Functional impairment of CD19+CD24hiCD38hi B cells in neuromyelitis optica spectrum disorder is restored by B cell depletion therapy.

The role of B cells in immune response regulation is context dependent. In some cases, bystander B cell activation leads to interleukin-10 (IL-10) production, suppressing inappropriate immune responses. However, the role of B cells in regulation of autoimmune diseases, including neuromyelitis optica spectrum disorder (NMOSD), is incompletely understood. NMOSD is an autoimmune disease of the central nervous system with a relapsing-remitting course in which acute attacks lead to severe disability.
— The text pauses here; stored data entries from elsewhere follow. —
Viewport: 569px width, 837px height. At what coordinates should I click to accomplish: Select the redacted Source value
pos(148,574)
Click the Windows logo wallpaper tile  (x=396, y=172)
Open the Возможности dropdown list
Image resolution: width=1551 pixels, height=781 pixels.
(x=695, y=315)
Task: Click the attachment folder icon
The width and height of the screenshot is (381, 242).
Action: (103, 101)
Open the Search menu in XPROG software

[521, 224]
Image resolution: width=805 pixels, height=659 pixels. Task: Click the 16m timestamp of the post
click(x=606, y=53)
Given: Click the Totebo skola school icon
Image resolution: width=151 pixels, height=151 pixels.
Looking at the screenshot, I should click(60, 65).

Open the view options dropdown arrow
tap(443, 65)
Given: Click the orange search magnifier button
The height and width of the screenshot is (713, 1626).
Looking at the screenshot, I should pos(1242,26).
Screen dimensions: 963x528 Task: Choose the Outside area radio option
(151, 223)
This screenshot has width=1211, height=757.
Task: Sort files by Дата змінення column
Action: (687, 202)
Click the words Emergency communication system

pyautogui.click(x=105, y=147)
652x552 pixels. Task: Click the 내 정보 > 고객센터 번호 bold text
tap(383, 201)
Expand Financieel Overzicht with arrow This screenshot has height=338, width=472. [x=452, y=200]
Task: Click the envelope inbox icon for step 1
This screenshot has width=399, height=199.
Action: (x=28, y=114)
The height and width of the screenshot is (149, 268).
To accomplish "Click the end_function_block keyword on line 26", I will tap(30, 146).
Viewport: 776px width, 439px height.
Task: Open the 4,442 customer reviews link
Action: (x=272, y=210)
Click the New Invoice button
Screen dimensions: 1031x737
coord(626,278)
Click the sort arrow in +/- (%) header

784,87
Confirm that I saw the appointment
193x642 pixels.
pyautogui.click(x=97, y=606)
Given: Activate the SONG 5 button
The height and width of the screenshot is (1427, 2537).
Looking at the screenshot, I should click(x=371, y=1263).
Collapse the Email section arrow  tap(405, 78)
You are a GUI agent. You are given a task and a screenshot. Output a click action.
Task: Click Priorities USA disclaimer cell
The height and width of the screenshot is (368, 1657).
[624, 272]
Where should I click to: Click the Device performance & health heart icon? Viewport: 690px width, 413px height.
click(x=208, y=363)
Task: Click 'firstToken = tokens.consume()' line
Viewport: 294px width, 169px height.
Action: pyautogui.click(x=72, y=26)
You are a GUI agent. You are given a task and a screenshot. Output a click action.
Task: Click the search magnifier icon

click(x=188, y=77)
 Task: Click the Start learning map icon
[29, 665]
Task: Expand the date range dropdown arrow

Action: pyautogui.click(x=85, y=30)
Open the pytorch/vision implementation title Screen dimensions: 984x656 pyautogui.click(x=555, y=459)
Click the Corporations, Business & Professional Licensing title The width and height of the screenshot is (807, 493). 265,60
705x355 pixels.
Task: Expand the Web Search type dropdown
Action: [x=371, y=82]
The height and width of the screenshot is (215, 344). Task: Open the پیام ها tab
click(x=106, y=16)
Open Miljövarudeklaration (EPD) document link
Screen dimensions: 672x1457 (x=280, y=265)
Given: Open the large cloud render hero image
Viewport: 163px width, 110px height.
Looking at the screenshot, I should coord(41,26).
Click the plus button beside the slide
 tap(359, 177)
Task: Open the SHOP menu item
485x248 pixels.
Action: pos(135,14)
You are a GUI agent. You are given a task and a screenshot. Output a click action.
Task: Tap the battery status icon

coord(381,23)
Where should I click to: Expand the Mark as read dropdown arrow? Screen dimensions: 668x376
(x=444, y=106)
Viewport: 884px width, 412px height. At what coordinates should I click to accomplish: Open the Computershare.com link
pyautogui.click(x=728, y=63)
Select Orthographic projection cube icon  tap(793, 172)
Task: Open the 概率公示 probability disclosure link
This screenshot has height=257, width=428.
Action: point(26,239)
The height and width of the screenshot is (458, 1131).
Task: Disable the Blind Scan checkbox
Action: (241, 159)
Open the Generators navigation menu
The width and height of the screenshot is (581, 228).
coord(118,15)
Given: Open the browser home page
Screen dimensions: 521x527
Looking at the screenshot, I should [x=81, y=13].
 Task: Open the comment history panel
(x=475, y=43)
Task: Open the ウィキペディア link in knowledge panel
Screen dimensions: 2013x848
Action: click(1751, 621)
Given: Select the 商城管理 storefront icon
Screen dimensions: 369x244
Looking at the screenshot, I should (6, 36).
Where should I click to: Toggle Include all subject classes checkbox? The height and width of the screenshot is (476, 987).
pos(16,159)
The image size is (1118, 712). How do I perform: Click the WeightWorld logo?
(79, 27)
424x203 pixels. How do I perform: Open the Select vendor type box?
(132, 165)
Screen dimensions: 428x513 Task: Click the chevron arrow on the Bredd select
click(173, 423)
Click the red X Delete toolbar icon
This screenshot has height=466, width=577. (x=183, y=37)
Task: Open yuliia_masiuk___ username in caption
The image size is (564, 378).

B cell depletion therapy (BCDT) has shown clinical efficacy in NMOSD by eliminating pathogenic B cells; however, its effect on regulatory B (Breg) cells remains elusive. Here, we evaluated the B cell subsets, Breg cell function, and the effect of BCDT on these cells in patients with NMOSD. We showed that CD24hiCD38hi B cells from patients with NMOSD did not inhibit CD4+ T cell production of interferon-γ (IFN-γ), IL-17, or IL-21 and failed to inhibit follicular helper T cell expansion or induce regulatory T cells. This cellular impairment in patients with NMOSD can be explained by deficient Breg cell numbers and Breg cell­intrinsic deficits in IL-10 production specifically in response to B cell bystander activation. Using cross-sectional and 3-year longitudinal studies, we showed that BCDT treatment restored the numerical deficiency of Breg cells. Moreover, the post-BCDT repopulated CD24hiCD38hi B cells restored IL-10 production and suppressed IFN-γ and IL-17 production by CD4+ T cells. Our results suggest that both numerical deficiency of CD24hiCD38hi B cells and their impaired regulatory function contribute to NMOSD pathophysiology, and function is restored after BCDT.